Terakhir, FCTC akan mendorong adanya pengaturan kawasan tanpa rokok agar anak-anak menghirup udara yang bersih dan terbebas dari paparan asap rokok.

"Dengan tujuan yang begitu mulia untuk melindungi anak-anak dari dampak rokok, mengapa FCTC dianggap sebagai ancaman bagi kedaulatan Indonesia?," kata dia.

Dia juga mengkritisi sejumlah pihak yang langsung bereaksi dan cenderung menggunakan penyataan panglima TNI itu untuk melemparkan isu bahwa FCTC akan mematikan keberlangsungan hidup petani tembakau.

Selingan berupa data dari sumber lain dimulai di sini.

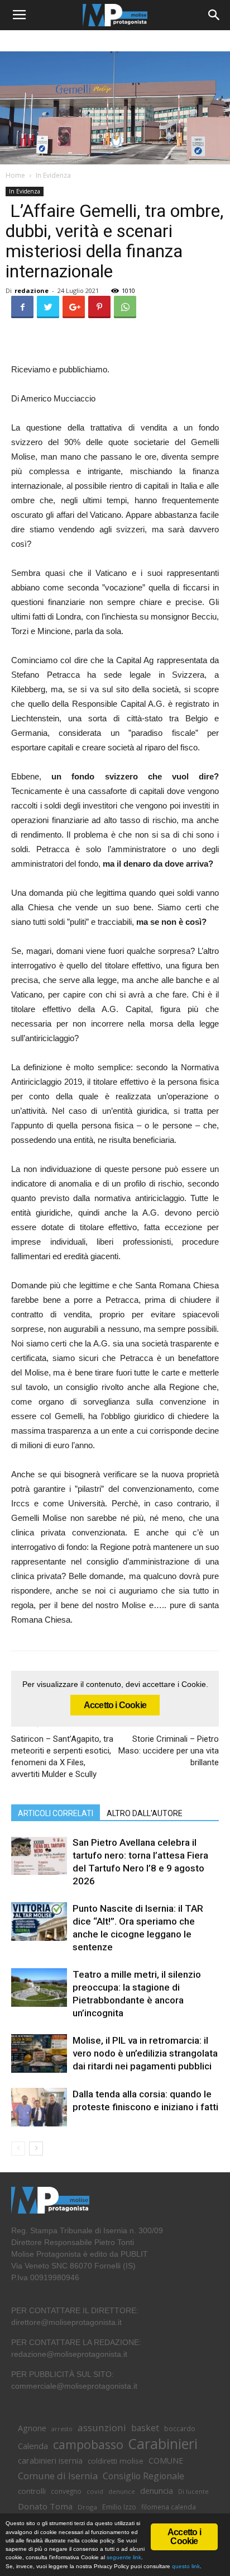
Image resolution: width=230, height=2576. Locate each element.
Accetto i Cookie (115, 1705)
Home (15, 175)
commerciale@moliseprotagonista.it (74, 2385)
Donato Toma (45, 2506)
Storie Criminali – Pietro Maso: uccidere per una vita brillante (168, 1750)
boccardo (179, 2428)
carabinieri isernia (50, 2460)
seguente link (124, 2557)
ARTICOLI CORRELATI (55, 1813)
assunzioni (102, 2427)
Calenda (33, 2445)
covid (95, 2491)
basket (145, 2428)
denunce (121, 2491)
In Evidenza (53, 175)
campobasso (88, 2444)
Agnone (32, 2427)
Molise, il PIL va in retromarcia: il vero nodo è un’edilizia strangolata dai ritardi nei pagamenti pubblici (145, 2053)
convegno (66, 2491)
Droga (87, 2507)
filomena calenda (168, 2506)
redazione (32, 290)
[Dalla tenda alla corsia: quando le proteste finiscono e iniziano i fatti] (39, 2107)
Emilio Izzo (119, 2507)
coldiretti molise (115, 2461)
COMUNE (165, 2460)
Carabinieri (163, 2444)
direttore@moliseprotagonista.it (66, 2322)
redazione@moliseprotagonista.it (69, 2354)
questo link (185, 2566)
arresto (62, 2429)
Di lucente (193, 2491)
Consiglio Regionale (143, 2476)
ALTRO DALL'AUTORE (145, 1813)
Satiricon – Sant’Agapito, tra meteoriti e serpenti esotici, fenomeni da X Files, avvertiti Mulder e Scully (62, 1756)
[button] (214, 15)
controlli (32, 2491)
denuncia (156, 2490)
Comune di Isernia (58, 2476)
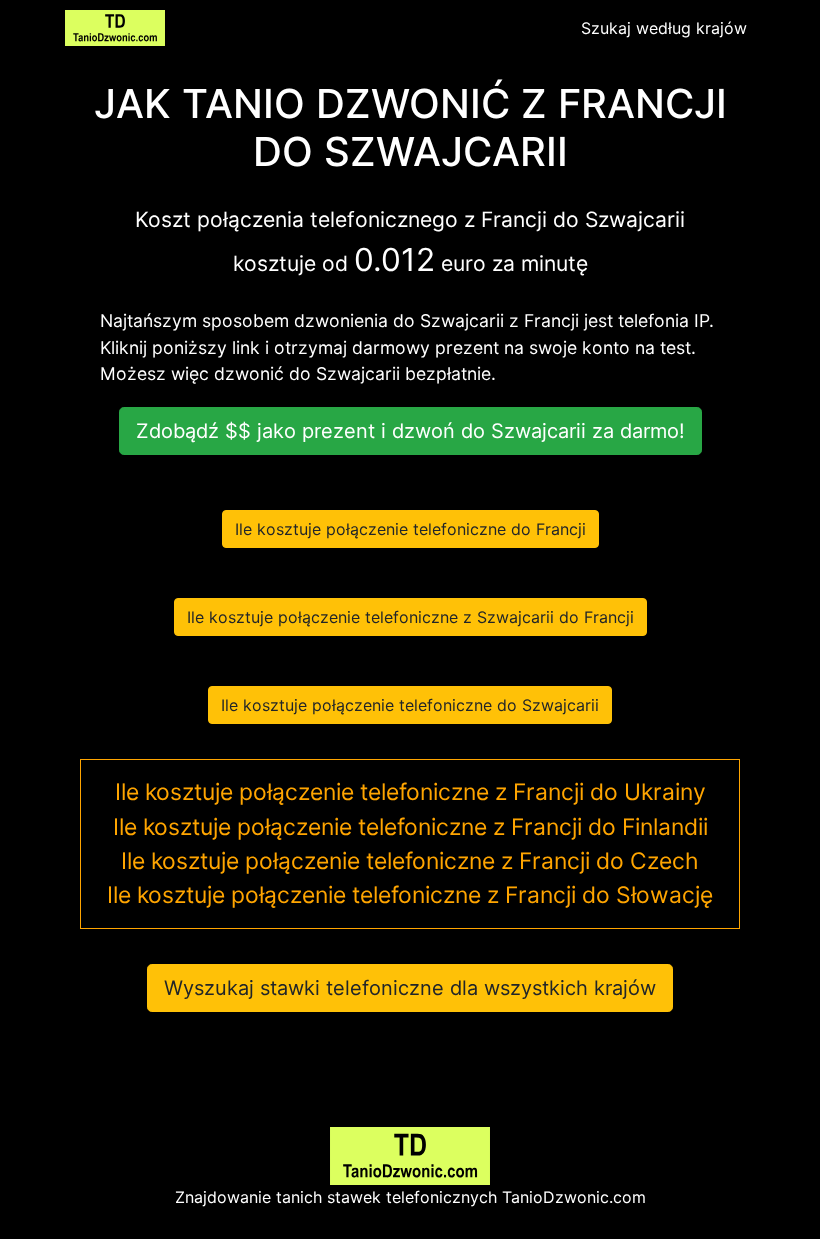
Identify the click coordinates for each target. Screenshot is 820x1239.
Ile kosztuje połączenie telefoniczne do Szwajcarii (410, 705)
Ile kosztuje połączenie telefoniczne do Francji (410, 529)
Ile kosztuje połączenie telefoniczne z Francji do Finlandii (410, 827)
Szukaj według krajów (664, 28)
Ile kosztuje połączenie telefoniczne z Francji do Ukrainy (410, 792)
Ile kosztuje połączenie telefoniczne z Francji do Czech (410, 861)
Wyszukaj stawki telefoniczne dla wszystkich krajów (410, 988)
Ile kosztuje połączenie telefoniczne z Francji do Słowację (410, 895)
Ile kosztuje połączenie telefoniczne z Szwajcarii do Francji (410, 617)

"Isu tentang nasib petani tembakau terus digaungkan seolah menjadi tameng terakhir untuk menolak FCTC. Sebab, setiap kali ada wacana penolakan FCTC, para pembela industri rokok langsung bereaksi untuk selalu membawa isu nasib petani tembakau," katanya.

Menurut dia, tidak ada satupun dari 38 pasal dalam FCTC yang menggariskan pernyataan untuk mematikan petani tembakau.

"Dari semua pasal yang menyebut frasa petani tembakau tidak ada satu pun menyebutkan bahwa pertanian tembakau harus dihapus. Justru FCTC mendorong negara-negara yang meratifikasinya untuk mengendalikan konsumsi, distribusi dan produksi tembakau untuk melindungi kesehatan masyarakat, khususnya anak-anak," kata dia.